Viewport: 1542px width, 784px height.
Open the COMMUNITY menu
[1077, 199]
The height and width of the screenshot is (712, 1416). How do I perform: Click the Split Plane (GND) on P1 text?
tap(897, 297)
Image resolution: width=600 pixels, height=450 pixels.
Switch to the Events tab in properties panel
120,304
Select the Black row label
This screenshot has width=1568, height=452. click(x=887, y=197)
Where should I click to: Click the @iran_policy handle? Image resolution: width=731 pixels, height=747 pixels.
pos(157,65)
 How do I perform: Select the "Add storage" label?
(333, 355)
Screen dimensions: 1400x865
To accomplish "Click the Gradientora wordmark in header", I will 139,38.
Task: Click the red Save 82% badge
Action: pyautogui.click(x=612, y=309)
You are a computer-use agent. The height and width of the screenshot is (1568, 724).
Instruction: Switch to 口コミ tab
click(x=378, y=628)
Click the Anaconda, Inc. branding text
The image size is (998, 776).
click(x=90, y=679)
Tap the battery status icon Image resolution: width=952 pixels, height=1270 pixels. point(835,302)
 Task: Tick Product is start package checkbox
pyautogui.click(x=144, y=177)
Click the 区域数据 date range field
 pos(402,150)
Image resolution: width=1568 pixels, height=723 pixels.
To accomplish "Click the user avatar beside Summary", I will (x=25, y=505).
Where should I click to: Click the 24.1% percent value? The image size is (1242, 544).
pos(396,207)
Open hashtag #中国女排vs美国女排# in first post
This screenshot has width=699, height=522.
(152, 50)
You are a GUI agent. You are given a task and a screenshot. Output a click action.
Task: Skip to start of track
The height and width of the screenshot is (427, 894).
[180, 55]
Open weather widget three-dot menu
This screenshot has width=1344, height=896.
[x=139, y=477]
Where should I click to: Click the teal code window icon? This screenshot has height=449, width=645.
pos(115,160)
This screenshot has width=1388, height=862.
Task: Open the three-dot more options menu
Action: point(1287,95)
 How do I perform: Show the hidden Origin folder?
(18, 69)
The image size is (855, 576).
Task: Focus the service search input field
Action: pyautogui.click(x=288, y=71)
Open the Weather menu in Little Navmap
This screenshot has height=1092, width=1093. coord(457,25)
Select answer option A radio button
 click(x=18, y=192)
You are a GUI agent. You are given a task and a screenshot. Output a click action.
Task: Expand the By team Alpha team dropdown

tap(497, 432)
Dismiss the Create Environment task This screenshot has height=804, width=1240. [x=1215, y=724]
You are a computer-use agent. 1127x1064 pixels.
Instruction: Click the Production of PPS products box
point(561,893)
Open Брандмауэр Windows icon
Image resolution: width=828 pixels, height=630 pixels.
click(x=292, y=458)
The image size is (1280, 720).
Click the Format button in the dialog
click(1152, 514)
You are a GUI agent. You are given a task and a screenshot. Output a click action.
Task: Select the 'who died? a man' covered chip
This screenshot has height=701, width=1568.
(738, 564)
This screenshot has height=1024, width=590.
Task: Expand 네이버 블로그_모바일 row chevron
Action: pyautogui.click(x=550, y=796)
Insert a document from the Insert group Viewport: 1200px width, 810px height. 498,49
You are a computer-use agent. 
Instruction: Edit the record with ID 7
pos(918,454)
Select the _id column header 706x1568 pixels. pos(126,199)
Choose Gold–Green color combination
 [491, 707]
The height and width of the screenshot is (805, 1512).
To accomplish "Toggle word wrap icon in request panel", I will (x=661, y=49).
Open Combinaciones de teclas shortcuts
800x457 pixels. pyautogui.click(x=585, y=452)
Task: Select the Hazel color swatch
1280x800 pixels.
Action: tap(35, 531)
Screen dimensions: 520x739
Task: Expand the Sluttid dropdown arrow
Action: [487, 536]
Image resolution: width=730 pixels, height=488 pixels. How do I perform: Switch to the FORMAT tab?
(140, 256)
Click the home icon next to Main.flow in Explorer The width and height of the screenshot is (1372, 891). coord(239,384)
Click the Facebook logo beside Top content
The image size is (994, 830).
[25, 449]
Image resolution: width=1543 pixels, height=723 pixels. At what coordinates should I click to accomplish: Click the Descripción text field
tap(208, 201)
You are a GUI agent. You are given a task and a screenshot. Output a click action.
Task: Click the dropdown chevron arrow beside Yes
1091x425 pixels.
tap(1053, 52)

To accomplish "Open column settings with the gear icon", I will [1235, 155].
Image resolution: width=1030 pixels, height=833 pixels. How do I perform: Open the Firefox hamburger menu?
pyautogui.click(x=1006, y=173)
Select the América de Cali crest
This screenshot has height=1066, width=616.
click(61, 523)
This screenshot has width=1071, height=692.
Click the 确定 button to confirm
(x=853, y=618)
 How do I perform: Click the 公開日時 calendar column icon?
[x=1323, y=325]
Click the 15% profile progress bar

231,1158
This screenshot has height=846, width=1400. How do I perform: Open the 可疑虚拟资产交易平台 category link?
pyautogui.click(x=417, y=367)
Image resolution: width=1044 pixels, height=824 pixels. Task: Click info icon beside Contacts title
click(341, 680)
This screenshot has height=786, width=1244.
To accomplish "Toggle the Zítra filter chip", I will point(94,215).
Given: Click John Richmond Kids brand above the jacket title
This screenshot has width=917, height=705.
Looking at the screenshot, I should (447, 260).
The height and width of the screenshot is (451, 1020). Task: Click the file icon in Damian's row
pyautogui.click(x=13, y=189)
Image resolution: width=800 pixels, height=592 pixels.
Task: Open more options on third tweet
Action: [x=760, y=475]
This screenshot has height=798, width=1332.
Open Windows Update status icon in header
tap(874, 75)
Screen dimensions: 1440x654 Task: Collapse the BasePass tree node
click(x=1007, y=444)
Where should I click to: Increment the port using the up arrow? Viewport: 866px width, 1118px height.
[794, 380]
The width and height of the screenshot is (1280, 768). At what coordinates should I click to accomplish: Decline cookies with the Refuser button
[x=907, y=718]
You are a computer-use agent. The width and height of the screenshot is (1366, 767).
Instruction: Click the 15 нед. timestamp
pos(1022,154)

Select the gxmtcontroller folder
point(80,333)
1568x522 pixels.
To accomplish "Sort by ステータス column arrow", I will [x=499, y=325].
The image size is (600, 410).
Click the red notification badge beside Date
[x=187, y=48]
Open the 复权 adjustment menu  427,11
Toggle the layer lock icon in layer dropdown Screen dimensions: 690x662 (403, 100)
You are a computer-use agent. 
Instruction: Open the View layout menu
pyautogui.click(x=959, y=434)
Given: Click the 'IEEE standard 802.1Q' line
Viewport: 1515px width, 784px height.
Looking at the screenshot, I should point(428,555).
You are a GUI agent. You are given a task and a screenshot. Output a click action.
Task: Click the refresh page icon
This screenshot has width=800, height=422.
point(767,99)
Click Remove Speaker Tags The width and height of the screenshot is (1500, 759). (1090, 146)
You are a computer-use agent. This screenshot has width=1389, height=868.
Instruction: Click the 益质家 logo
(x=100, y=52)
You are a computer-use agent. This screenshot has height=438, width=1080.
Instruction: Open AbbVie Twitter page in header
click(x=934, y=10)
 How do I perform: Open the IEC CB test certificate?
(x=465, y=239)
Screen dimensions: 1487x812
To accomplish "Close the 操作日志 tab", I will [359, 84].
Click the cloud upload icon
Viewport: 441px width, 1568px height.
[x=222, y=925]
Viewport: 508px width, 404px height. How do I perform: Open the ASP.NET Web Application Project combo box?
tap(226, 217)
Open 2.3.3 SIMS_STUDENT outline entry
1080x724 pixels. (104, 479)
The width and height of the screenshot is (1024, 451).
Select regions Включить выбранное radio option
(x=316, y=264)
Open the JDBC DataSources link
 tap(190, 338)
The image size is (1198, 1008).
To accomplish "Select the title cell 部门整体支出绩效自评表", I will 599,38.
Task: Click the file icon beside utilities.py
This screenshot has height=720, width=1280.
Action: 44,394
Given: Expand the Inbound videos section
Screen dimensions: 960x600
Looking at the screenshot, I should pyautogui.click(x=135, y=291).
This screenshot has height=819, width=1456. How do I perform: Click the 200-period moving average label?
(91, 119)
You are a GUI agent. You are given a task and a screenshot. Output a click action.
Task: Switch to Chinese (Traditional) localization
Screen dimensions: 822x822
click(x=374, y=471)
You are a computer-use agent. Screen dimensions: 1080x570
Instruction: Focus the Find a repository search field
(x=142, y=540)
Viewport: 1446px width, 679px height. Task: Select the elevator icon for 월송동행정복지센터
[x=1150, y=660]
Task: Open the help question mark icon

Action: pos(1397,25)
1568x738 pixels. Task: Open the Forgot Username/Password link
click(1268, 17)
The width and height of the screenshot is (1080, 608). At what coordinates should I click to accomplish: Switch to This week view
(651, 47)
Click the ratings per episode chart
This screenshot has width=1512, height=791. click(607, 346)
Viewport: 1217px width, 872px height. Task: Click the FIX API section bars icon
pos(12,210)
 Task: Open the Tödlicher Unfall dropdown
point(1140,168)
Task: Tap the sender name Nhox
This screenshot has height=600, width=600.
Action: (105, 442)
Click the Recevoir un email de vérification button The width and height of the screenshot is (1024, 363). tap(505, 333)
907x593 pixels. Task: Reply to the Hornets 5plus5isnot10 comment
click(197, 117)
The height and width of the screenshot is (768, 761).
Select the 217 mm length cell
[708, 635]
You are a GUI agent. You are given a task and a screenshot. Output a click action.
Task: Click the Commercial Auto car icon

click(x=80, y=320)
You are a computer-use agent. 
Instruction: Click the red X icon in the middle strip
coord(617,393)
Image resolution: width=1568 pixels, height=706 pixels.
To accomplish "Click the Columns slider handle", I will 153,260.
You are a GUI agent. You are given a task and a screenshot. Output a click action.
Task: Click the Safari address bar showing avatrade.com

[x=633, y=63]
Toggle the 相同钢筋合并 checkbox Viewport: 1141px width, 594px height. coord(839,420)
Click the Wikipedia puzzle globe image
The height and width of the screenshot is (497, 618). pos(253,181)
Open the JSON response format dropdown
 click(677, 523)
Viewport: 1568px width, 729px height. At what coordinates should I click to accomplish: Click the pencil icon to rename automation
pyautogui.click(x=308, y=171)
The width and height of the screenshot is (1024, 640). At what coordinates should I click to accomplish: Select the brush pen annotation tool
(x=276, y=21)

- _Work to complete_: Copy the data from the line that contains "Viewport: 1568px width, 729px" through the end of the data, inclusive, changing "pencil icon" to "edit icon" and leaving everything else as it is.

- _Answer for the task_:
Viewport: 1568px width, 729px height. At what coordinates should I click to accomplish: Click the edit icon to rename automation
pyautogui.click(x=308, y=171)
The width and height of the screenshot is (1024, 640). At what coordinates should I click to accomplish: Select the brush pen annotation tool
(x=276, y=21)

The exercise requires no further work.